Activity: Which lines below contain the word "computer"? Copy each of them.

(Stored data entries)
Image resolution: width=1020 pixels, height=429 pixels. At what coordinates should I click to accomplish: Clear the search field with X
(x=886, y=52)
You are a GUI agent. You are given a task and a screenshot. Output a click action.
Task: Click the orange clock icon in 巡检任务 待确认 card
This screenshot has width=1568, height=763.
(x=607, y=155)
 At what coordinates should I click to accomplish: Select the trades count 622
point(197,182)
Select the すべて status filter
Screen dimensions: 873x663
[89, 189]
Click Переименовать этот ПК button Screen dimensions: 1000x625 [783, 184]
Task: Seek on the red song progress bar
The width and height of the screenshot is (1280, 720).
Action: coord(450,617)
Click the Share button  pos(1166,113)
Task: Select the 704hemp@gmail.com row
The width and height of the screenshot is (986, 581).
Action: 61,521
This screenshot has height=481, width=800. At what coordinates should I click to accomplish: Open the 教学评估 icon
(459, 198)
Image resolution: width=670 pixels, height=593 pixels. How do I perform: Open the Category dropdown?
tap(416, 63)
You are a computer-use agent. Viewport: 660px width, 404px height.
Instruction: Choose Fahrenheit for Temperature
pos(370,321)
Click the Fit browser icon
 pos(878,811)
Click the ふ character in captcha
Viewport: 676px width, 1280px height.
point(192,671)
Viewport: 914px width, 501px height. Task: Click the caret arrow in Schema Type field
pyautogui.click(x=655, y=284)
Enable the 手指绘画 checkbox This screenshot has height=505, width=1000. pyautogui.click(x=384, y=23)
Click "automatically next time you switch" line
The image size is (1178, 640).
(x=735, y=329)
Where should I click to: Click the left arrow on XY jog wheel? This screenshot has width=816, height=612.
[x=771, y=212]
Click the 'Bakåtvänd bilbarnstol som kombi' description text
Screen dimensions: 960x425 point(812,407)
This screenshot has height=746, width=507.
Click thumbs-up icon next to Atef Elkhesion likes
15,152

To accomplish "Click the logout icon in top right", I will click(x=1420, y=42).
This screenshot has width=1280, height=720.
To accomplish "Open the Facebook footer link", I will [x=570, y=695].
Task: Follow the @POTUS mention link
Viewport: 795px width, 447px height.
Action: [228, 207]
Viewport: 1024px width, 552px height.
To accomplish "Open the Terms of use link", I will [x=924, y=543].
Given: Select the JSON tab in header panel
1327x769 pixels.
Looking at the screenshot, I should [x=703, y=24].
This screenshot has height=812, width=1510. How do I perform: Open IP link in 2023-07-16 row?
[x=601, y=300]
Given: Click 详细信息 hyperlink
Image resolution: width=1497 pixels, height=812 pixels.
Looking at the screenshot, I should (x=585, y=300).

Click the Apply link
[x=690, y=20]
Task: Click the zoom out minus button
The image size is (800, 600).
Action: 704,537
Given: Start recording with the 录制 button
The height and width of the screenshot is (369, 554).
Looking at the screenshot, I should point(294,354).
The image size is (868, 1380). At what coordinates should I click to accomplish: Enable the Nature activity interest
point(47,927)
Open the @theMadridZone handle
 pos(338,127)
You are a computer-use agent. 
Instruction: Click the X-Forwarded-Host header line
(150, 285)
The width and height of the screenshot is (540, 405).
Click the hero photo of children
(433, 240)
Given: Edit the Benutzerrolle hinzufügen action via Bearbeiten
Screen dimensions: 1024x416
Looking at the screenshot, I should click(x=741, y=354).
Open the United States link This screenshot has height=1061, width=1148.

Response:
You are a computer-use agent. Viewport: 660px width, 404px height.
You are a computer-use agent. 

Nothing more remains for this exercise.